Menjadi Guru Profesional, 288 Halaman Untuk 6 Tahun



Catatan  DHIPA GALUH PURBA

Buku yang saya bawa ini berjudul “Menjadi Guru Profesional”, diterbitkan pada tahun 2013 oleh Esensi, Erlangga Group. Buku ini ditulis oleh Prof. Suyanto, Ph.D. dan Drs. Asep Jihad… Allahu Akbar! Maaf, setiap kali saya mengucapkan kata “jihad”, saya selalu ingin mengumandangkan takbir.

Buku setebal ini harganya sangat murah. Bandingkan saja dengan jajanan anak-anak, yang rata-ratanya sekarang Rp500,-/ item. Sementara harga buku ini hanya setengahnya dari jajanan anak-anak, yaitu  Rp 275,-.

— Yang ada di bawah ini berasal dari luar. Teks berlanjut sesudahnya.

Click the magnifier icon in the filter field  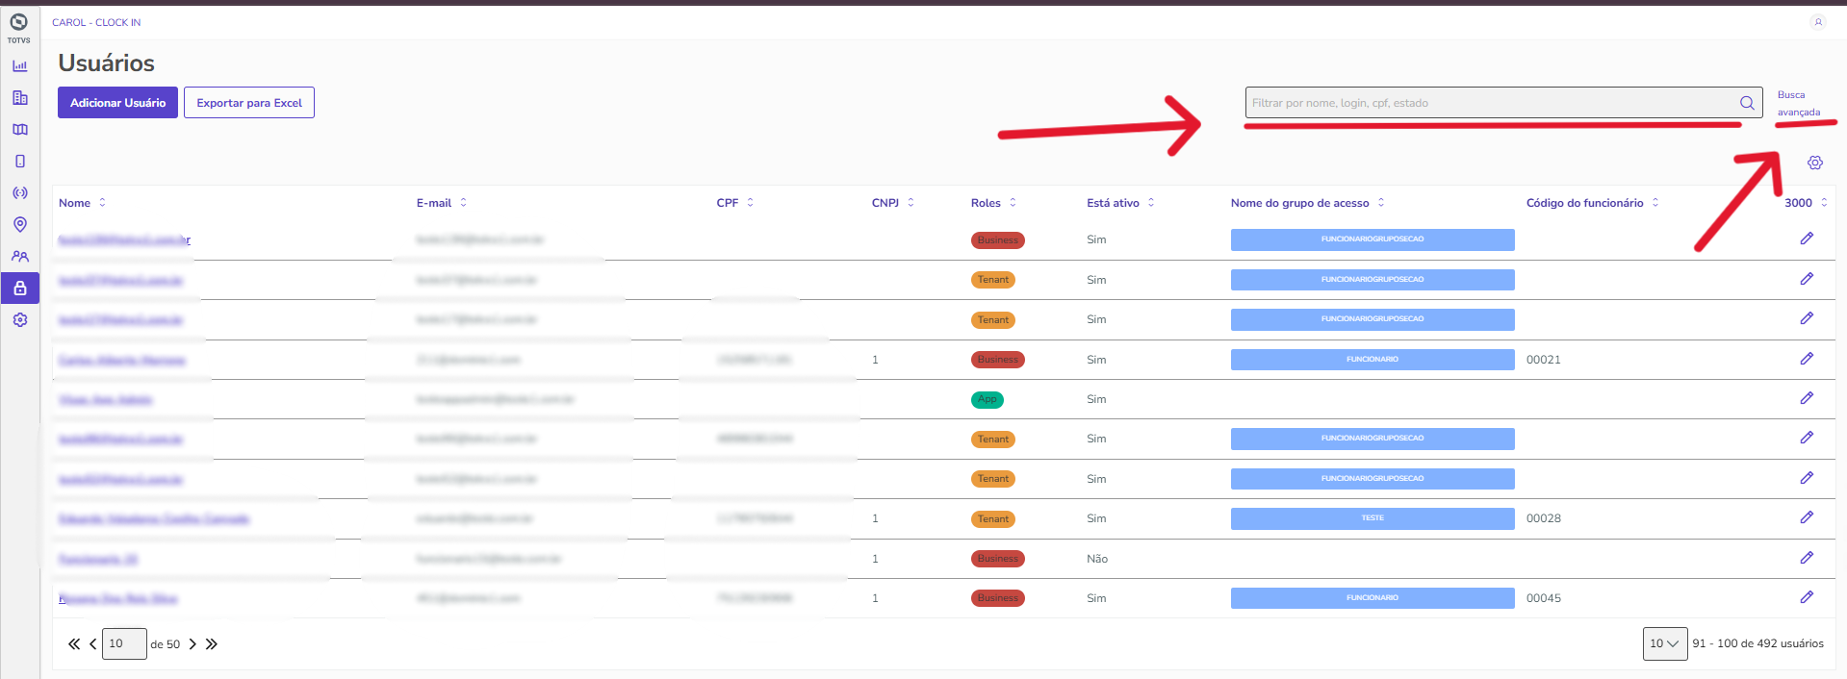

Jadi, kalau para pembaca tidak membeli buku ini, terlalu! Kalau tidak percaya, silahkan kunjungi stan Erlangga, dan tanyakan langsung kepada stan guide, harganya hanya Rp 275,-... perlembar. Tebalnya 288 halaman, ditambah cover depan dan back cover, menjadi 290 halaman. Jadi, kalau dikalikan Rp 275,- jumlahnya Rp 80 ribu.

Harga Rp 80 ribu itu belum termasuk diskon. Saya sendiri mendapatkan buku ini dengan diskon fantastis, sekitar 500%. Wajar saja, karena saya seorang penulis resensi buku. Jadi, beberapa penerbit sering mengirimkan buku kepada saya, dengan memberikan diskon 500%, atau bahkan 1000%. Tergantung persentase niat ibadahnya.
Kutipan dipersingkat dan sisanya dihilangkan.